Nuestro diálogo tiene que ser con
Dios, a pesar de nuestras culpas, asumiéndolas con valentía y dignidad, porque
a pesar de nuestras miserias, él mismo nos busca para restaurarnos y liberarnos
del pecado. Por ello, inmediatamente después del pecado original, Dios sale al
encuentro de Adán: ¿Adán, dónde estás?,
¿Qué es lo que has hecho?, grita Dios
buscándole en el Jardín y Adán le responde: Aquí estoy, Señor, me escondo de ti
porque estoy desnudo. Es como si le dijera he perdido tu gracia, he perdido la
inocencia y se me ha llenado el corazón de soberbia y de la idolatría del
egoísmo. Estoy desnudo de ti, Señor, y siento mucha vergüenza, porque estar
desnudo de ti es la peor miseria. Tengo miedo.
A pesar de la maldad de su pecado, Dios
entra en diálogo con el hombre, no le desecha sino que le busca, pero la
respuesta de Adán ante las preguntas de Dios es egoísta y culpa a Eva por sus
acciones y ella, ni corta ni perezosa, a su vez culpa a la serpiente.
Estamos ante el nacimiento del arte
de la excusa y del guabineo, no asumir responsabilidades sino escudarnos en
otro, culpar a otros por nuestras culpas y responsabilidades. No dejamos actuar
en nuestras vidas al Espíritu Santo sino que le contristamos y pecamos en su
contra llamando al bien mal y al mal bien, como lo refiere el Señor en el Evangelio
de este domingo X del Tiempo Ordinario.
Pecar contra el Espíritu Santo
impide la conversión, porque es el pecado de no escucharle y de apagar su
acción en nuestras vidas. El pecado contra el Espíritu Santo no puede ser perdonado
porque precisamente es el pecado que impide el arrepentimiento y la conversión.
Es el mismo guabineo de escudarnos en una falsa moral llamando bien a nuestro
mal por la soberbia de no asumir nuestras debilidades, nuestras culpas,
nuestros errores, nuestras fallas sino que culpamos a alguien más, siempre a
alguien más, sin aceptar nuestra pobreza y la responsabilidad en nuestras malas
acciones.
El Señor Jesucristo hoy viene a
iluminarnos e indicarnos cuál debe ser nuestra actitud frente a la tentación y
frente al pecado.
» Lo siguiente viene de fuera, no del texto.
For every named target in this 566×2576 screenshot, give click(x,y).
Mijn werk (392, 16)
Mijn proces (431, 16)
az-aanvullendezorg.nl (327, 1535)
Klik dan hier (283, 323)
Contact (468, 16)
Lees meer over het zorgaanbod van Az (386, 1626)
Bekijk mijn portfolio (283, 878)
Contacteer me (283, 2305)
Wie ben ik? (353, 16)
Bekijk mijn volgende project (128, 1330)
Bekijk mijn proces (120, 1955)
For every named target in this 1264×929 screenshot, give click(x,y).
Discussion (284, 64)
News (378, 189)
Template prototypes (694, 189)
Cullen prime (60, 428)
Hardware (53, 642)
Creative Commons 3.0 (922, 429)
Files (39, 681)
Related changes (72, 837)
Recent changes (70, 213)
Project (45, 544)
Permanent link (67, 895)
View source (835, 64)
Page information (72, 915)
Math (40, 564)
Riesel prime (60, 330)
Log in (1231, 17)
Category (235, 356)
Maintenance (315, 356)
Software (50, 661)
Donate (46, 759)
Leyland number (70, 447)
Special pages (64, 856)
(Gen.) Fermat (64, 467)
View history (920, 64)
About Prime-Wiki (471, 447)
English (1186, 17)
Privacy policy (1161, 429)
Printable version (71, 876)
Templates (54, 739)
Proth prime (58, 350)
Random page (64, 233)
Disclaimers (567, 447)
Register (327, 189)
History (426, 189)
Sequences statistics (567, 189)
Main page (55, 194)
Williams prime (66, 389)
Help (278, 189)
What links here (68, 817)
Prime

Primero, rechazar las insidias del maligno sin entrar en
diálogo con él y, segundo, entrar en la dimensión de la misericordia de Dios
que nos ama y nos perdona, aceptando honestamente nuestras culpas y
arrepintiéndonos de corazón y aceptando su misericordia.
Precisamente, al final del Evangelio
de este domingo, el Señor nos ilustra con un buen ejemplo sobre cómo vivir a la
luz del Espíritu Santo: Estos son mi madre y mis hermanos, dice el Señor, los que
escuchan mis palabras y las ponen en práctica, el que hace la voluntad de Dios, ese es mi hermano y mi hermana y
mi madre; como sabemos que lo había hecho María el día de la anunciación: He aquí la esclava del Señor, hágase en mí
según tu palabra. De modo que en la expresión del Señor hacia su madre y
sus hermanos encontramos la afirmación de ponerles como ejemplo a seguir.
Ellos, su madre y sus hermanos practican la voluntad del Padre y viven según el
Espíritu Santo.
Quien vive
en el Espíritu se viste de Dios y de su gracia y ya no experimenta la terrible sensación de desnudez que sintió Adán y que le cubrió de temor y de
vergüenza.
Padre Alberto Gutiérrez,
Parroquia Purísima Madre de Dios y San Benito de Palermo.